Ka'bah

Ka'bah

Minggu, 03 Januari 2010

Redaksi Yth.


Khitan yang aman
( sebuah tanggapan )

Prof. Dr. Samsuridjal Djauzi dalam rubik kesehatan Kompas Minggu tanggal 21 Agustus dengan judul seperti tersebut di atas, menyatakan bahwa beliau mendukung agar tindakan khitan perempuan dibuat panduannya oleh profesi dokter (Ikatan Dokter Indonesia) atau Ikatan Bidan Indonesia untuk menghindari perlakuan berlebihan yang memungkinkan menimbulkan kecacatan pada bayi perempuan.
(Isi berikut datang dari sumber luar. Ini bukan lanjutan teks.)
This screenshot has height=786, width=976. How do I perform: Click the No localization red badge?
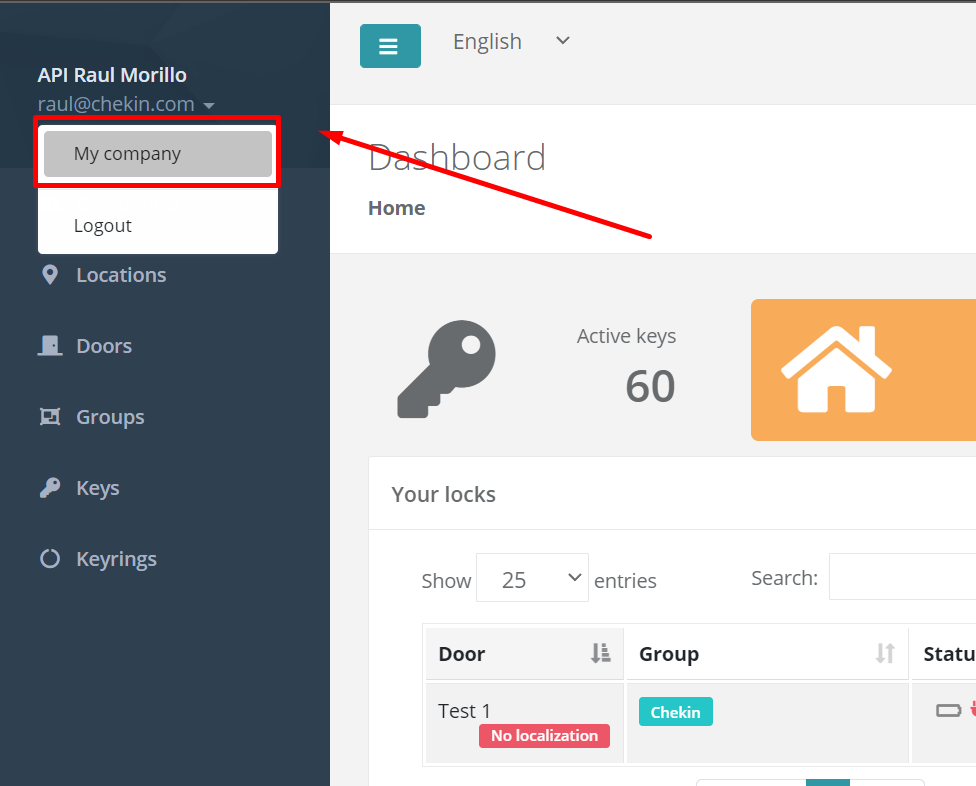click(x=544, y=736)
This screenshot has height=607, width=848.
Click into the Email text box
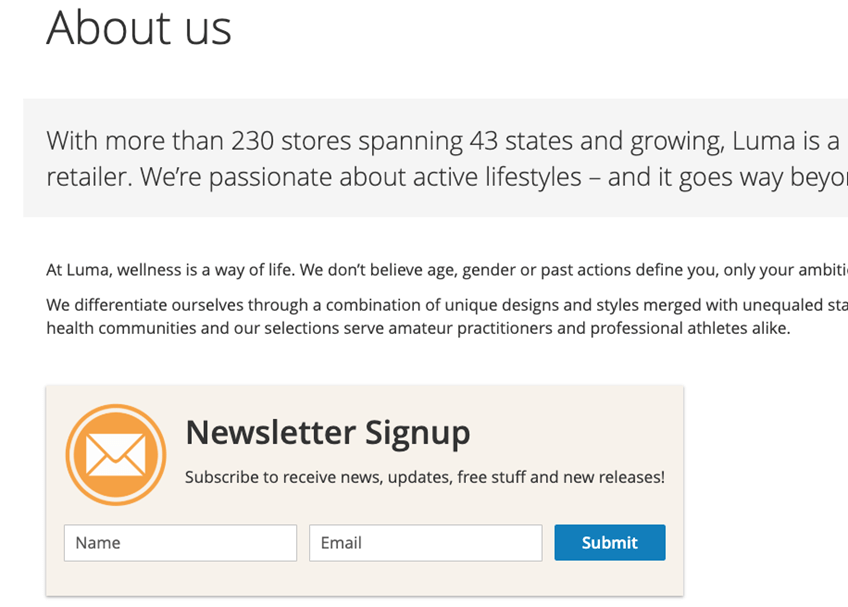click(x=425, y=543)
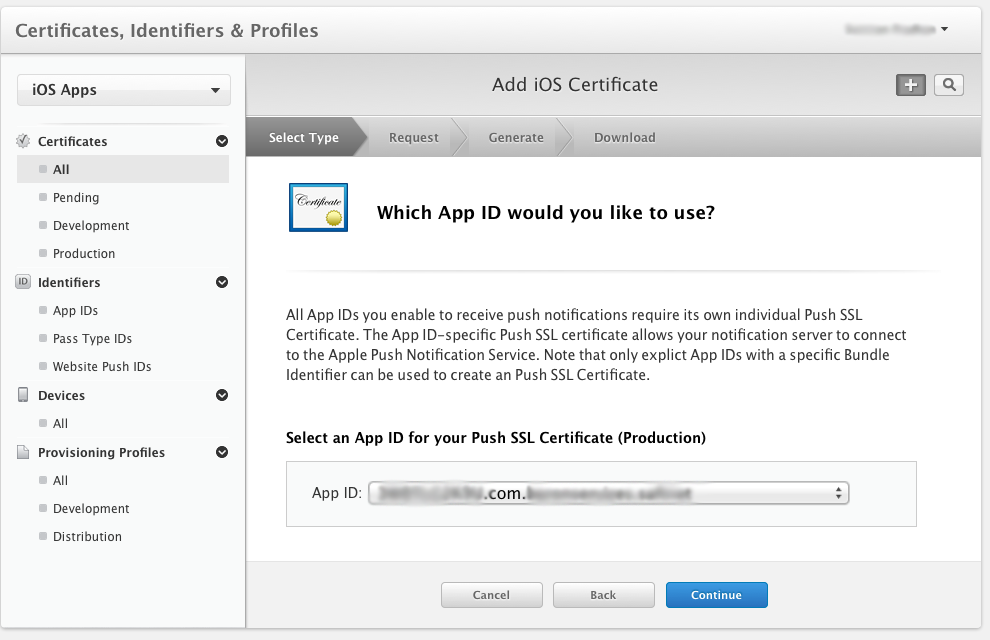Open App IDs under Identifiers
The height and width of the screenshot is (640, 990).
pyautogui.click(x=75, y=311)
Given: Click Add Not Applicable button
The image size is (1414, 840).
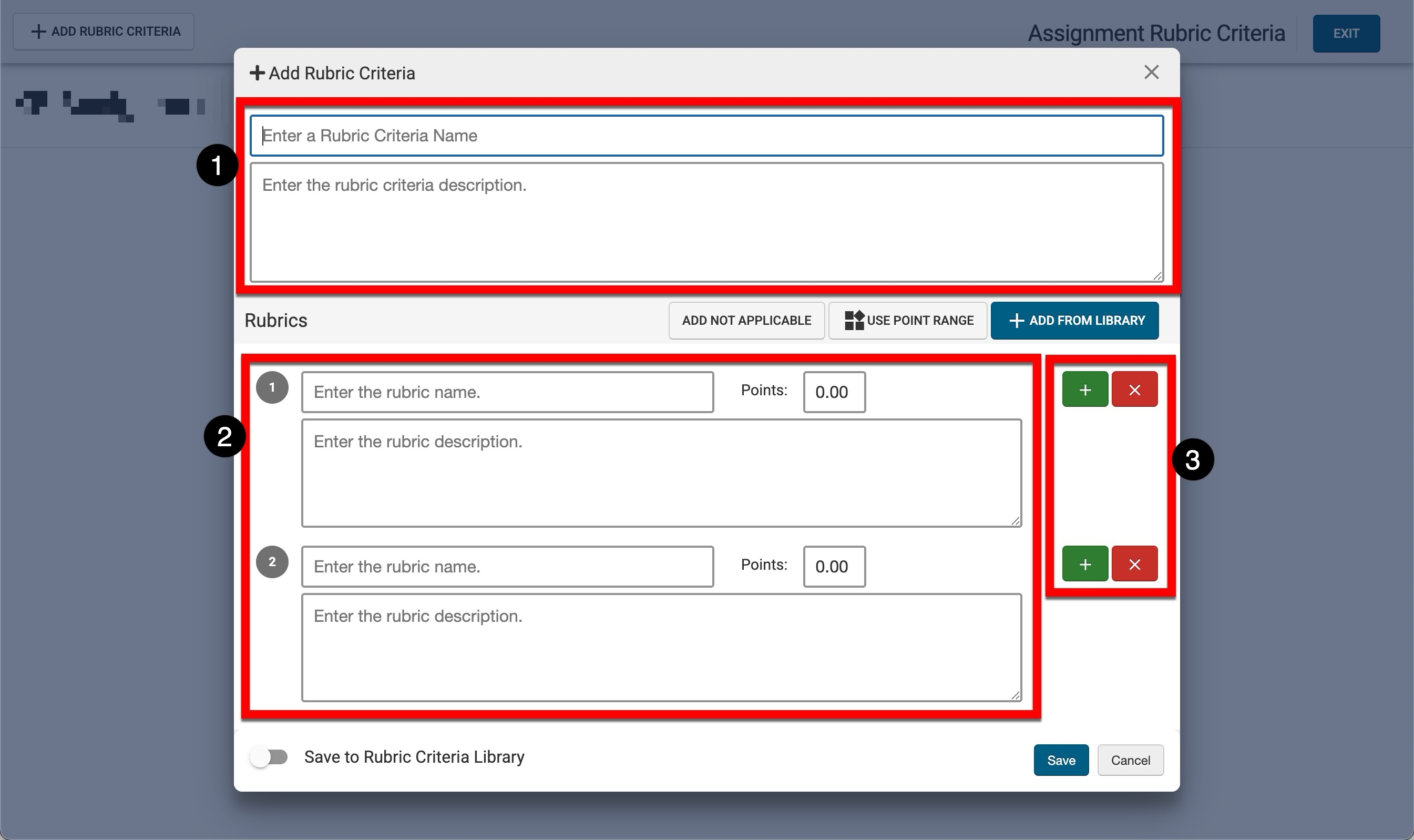Looking at the screenshot, I should coord(746,320).
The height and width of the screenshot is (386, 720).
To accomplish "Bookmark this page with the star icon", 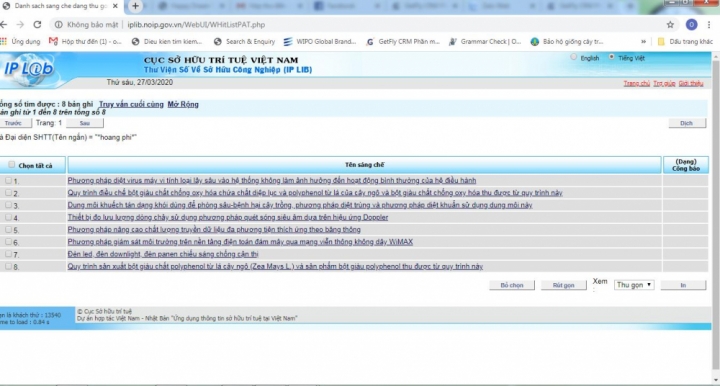I will point(670,25).

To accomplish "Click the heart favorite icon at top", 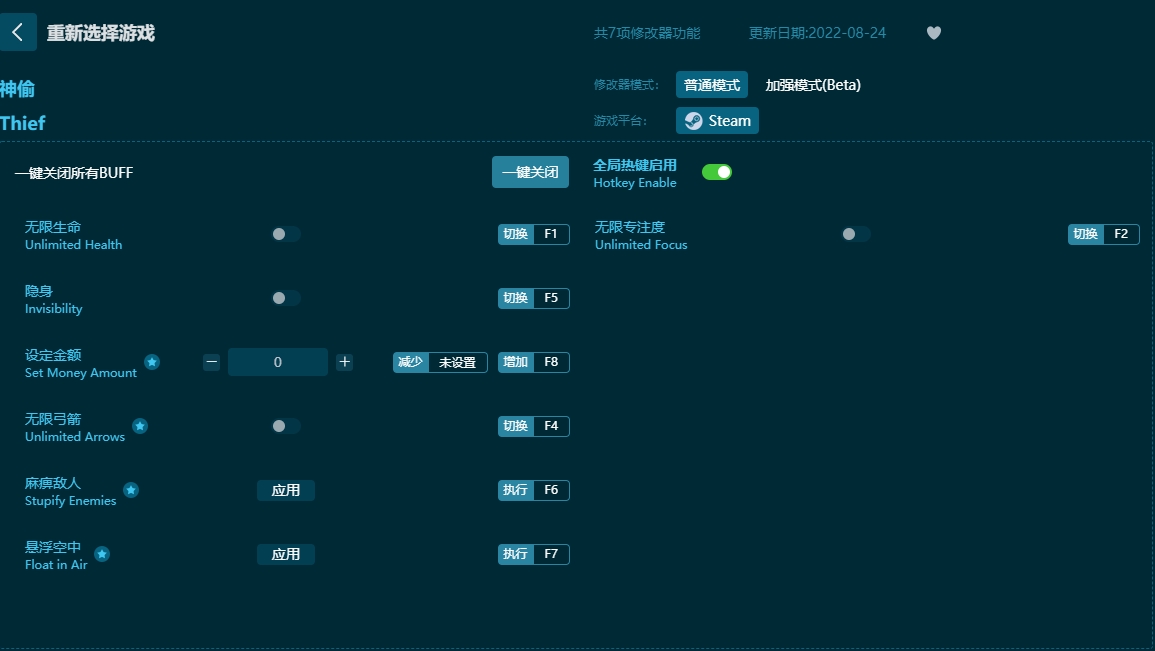I will (x=933, y=32).
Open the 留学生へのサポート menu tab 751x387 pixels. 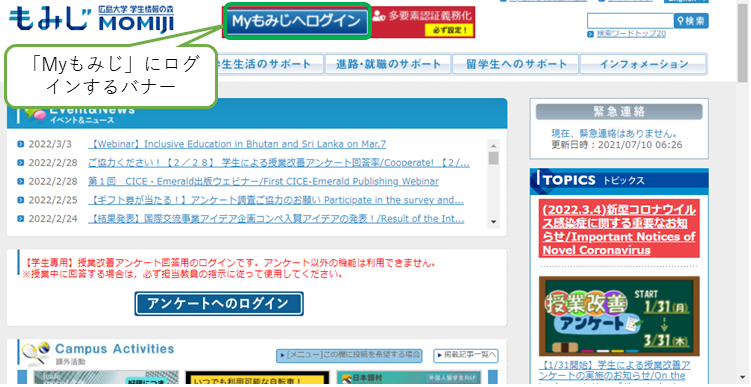(516, 64)
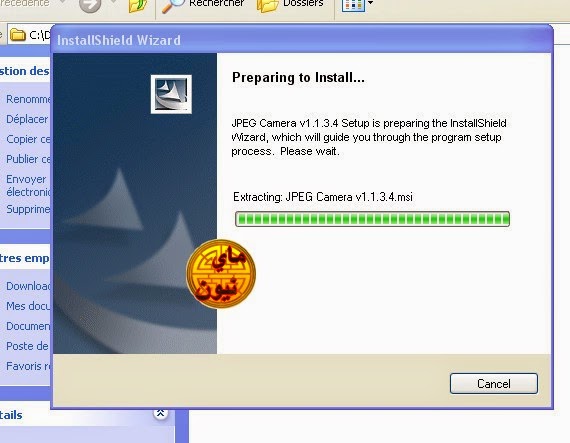Click the folder-up icon in the toolbar

138,5
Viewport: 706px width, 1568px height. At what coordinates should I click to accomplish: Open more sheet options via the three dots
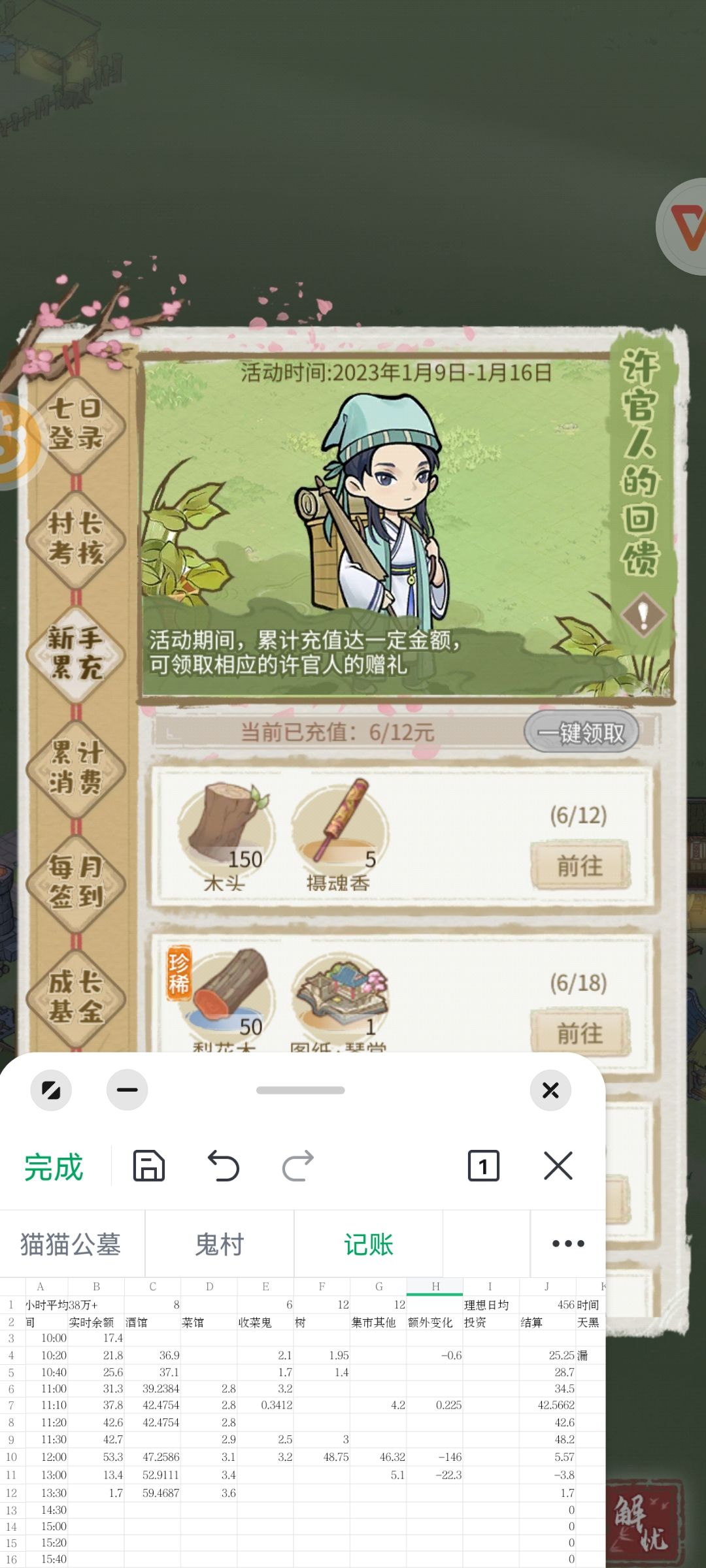(568, 1243)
Ini berarti, bahwa beliau menyetujui adanya sunat pada perempuan i c medikalisasinya.
Padahal dalam lokakarya Pencegahan dan Penanggulangan Kekerasan terhadap Perempuan berkaitan dengan praktik sunat perempuan yang berlangsung di Jakarta dalam bulan Juni yang lalu, Menteri Negara Pemberdayaan Perempuan (Menneg PP) Meutia Farida Hatta Swasono telah meminta kepada Departemen Kesehatan untuk menerbitkan larangan bagi petugas medis/paramedis, termasuk fasilitas kesehatan pemerintah maupun swasta untuk tidak melakukan medikalisasi sunat pada perempuan. Dan Menteri Kesehatan Siti Fadilah Supari dalam sambutan tertulisnya telah menyatakan, bahwa sunat perempuan tidak pernah ada dalam standar pelayanan kesehatan ( Kompas tanggal 2 Juni).
Permintaan larangan medikalisasi sunat pada perempuan dari Menneg PP itu sesungguhnya telah sejalan benar dengan ajaran agama Islam, bahwa sunat perempuan itu sebenarnya tidak perlu, kecuali dalam hal “hypertelia vaginalis”.
Sunat pada perempuan yang dilakukan di negara- negara yang berpenduduk muslim seperti Mesir, Indonesia dll itu hanya didasarkan pada hadits dha’ief. Menurut pakar ilmu Ushulul Fiqh, hadits dha’ief itu “laisa bi hujjah “ , artinya tidak dapat dijadikan pembenaran (justification) atas sunat pada perempuan. Pada umumnya mereka hanya mengikuti adat/kebiasaan yang sudah turun-menurun sejak zaman Jahiliyyah. Bukankah adat/kebiasaan yang jelek itu sebaiknya ditinggalkan saja?